Debido a esto era odiado por los dueños de negocios y por las vendedoras del mercado, pues además de corrupto y ladrón, su sola visión causaba repugnancia: cuerpo gordo hasta la morbidez sudando grasa y oliendo a pestes, poros inmensos, cachetes gruesos, papada doble, ojos pequeños y vivaces, estatura baja y el carácter pedante que solo saben poseer los funcionarios públicos en esa escuela maldita que es la burocracia.

Pateaba puestos de cholitas vendedoras, exigía reverencia a su obscena y descomunal humanidad, pidiendo de ellas, sus desgraciadas súbditas, los honores en las más diversas formas y especies, cuando no en contante y sonante.
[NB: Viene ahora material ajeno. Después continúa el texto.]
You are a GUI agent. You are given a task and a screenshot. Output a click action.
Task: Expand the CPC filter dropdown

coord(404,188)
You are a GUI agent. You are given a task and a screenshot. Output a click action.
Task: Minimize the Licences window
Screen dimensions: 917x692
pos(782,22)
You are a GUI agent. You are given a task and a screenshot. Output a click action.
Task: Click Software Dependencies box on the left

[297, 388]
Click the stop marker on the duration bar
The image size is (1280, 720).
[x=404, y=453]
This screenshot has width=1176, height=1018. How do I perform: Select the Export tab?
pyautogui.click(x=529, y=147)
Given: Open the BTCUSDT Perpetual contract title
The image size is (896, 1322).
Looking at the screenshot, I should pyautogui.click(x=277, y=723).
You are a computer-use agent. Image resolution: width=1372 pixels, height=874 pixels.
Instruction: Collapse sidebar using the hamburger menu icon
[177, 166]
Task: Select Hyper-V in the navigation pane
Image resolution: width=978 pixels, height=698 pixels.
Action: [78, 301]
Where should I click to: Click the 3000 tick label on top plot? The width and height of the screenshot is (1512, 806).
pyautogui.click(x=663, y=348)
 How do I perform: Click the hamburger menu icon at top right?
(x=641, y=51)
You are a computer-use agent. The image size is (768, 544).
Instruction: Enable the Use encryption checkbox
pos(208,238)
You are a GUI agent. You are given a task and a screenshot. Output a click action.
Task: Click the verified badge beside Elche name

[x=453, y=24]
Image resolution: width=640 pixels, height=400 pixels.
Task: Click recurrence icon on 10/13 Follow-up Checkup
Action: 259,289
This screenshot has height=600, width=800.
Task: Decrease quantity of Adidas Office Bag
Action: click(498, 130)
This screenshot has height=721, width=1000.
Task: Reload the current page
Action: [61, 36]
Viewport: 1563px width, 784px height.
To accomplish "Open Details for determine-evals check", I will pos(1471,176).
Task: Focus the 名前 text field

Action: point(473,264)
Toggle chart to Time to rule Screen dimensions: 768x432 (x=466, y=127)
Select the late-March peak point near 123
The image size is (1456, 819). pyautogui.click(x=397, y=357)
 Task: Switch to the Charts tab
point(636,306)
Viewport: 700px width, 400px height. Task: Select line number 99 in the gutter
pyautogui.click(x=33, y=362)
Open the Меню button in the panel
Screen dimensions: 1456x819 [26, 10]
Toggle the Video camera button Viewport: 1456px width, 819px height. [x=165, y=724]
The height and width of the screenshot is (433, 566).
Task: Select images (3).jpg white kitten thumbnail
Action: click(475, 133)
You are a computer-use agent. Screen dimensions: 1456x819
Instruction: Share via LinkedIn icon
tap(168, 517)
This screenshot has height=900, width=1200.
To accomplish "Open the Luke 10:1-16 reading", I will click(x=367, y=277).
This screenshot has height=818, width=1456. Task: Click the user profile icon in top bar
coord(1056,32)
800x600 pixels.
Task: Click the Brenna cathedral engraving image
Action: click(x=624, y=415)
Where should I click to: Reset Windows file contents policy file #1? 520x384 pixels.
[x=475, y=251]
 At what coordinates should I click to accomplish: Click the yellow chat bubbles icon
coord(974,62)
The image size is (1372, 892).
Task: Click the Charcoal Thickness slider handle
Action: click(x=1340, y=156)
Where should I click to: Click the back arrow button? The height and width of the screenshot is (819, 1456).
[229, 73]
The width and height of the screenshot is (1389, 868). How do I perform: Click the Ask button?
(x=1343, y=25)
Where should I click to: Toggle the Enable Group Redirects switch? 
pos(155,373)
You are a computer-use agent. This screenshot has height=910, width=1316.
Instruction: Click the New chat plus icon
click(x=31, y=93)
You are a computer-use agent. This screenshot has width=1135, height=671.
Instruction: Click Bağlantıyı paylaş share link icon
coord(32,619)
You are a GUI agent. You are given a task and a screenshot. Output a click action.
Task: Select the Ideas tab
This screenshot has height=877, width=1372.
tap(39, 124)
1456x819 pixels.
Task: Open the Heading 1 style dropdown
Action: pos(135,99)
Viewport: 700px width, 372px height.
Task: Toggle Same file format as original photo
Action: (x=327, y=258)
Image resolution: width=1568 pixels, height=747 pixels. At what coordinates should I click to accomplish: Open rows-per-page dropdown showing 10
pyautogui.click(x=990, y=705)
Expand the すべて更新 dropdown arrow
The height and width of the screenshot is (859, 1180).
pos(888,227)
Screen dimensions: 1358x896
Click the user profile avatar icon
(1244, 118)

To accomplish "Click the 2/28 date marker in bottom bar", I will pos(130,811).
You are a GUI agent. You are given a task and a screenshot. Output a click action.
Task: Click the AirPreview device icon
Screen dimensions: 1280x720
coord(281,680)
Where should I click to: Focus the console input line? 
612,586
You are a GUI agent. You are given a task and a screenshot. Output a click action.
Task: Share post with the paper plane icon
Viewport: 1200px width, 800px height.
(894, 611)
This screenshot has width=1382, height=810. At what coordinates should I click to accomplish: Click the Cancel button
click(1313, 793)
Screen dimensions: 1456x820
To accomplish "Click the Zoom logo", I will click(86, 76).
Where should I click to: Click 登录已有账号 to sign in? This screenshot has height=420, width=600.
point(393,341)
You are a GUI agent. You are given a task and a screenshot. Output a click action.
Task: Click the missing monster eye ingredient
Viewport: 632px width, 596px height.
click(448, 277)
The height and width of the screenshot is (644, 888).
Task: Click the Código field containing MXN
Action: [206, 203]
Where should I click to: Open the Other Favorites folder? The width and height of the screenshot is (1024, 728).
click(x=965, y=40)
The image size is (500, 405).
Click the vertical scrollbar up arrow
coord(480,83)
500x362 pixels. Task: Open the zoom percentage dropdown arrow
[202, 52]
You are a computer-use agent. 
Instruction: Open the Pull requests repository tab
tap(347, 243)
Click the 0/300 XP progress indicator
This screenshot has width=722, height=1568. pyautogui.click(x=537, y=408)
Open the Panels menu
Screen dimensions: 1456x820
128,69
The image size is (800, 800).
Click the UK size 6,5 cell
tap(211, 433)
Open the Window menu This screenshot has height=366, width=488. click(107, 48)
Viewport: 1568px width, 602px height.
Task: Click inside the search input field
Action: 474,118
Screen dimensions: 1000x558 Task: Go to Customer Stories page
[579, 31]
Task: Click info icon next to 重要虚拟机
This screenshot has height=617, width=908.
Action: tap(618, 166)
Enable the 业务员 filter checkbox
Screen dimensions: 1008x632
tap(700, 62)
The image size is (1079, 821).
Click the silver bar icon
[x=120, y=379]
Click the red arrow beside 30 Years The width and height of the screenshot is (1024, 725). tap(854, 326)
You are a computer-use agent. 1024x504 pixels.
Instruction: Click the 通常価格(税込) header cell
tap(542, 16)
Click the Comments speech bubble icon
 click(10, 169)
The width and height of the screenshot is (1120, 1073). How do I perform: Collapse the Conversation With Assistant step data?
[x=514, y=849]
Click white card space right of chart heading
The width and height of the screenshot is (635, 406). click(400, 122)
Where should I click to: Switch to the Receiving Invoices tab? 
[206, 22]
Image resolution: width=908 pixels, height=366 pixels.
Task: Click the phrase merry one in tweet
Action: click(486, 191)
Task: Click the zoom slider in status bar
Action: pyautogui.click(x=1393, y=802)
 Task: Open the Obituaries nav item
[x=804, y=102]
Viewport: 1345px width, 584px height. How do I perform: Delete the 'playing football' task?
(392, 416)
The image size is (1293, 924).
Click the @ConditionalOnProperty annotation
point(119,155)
Pero las más sufridas eran las dueñas de restaurantes a la hora del almuerzo, pues a ellas exigía todo del menú, en una sola comida digna de Calígula.

Cuando entraba en un restaurante pedía como amo y señor del lugar: “Póngale un lomito, unos choricitos, una piernita de pollo, un costillarcito de cordero, unas tripitas y una criadilla, con arroz, papita y lechuga…” y allí iban las cocineras, abandonando los platos de los otros comenzales para preparar el plato del intendente.

Ni bien se acercaba el corrupto funcionario público, y ya gritaban las meseras: “¡El plato del intendente!” sabiéndose de antemano, ganadoras del despreciable número en la lotería del general.

Pero lo que nadie sabía era que poco a poco el demonio de la gula, arrastraba su pesado cuerpo tras la senda del intendente, arruinando su vida, privándolo del amor, la amistad, la salud y de su alma corrompida. Se sentaba él, ávido del sublime placer  de la comida, mientras atrás, el demonio gordo bailaba en descompás, su danza de muerte y voracidad.

El día que el organismo del intendente no pudo más y murió, la ominosa lotería había recaído en el mentado restaurante. El intendente fue como de costumbre, a comer su orgiástico plato, con el diablo a cuestas, siendo que antes ya se había dado un atracón de chorizos en la ranchería y otro de frutas en el mercado. Llegó al restaurante y pidió un intendente, como ya era conocido, y lo rego con cerveza a voluntad, pero el demonio se le subió encima, apretándole las entrañas y el vientre. Hizo un esfuerzo supremo para terminar el plato, pero la grasa acumulada en los muchos años de denodado esfuerzo alimenticio, cobró la factura con el diablo gordo a sus espaldas.

Salió sudoroso y fatigado a comprar un digestivo a la farmacia, con el paso vacilante por el peso del cuerpo y del demonio, pues le faltaban las fuerzas que la vida de excesos le quitó, cuando de repente cayó a tierra  fulminado. El demonio de la gula quedó satisfecho de su obra. Ramallo despertó ante Huari, con el demonio de la gula danzando detrás suyo, y ofreciendo a su amo el fruto de su trabajo, el alma del intendente. Huari sonrió satisfecho, mientras el intendente sintió su estómago reventar y al mismo tiempo un hambre eterno, obligándolo a comer por la eternidad los manjares escamosos del dolor.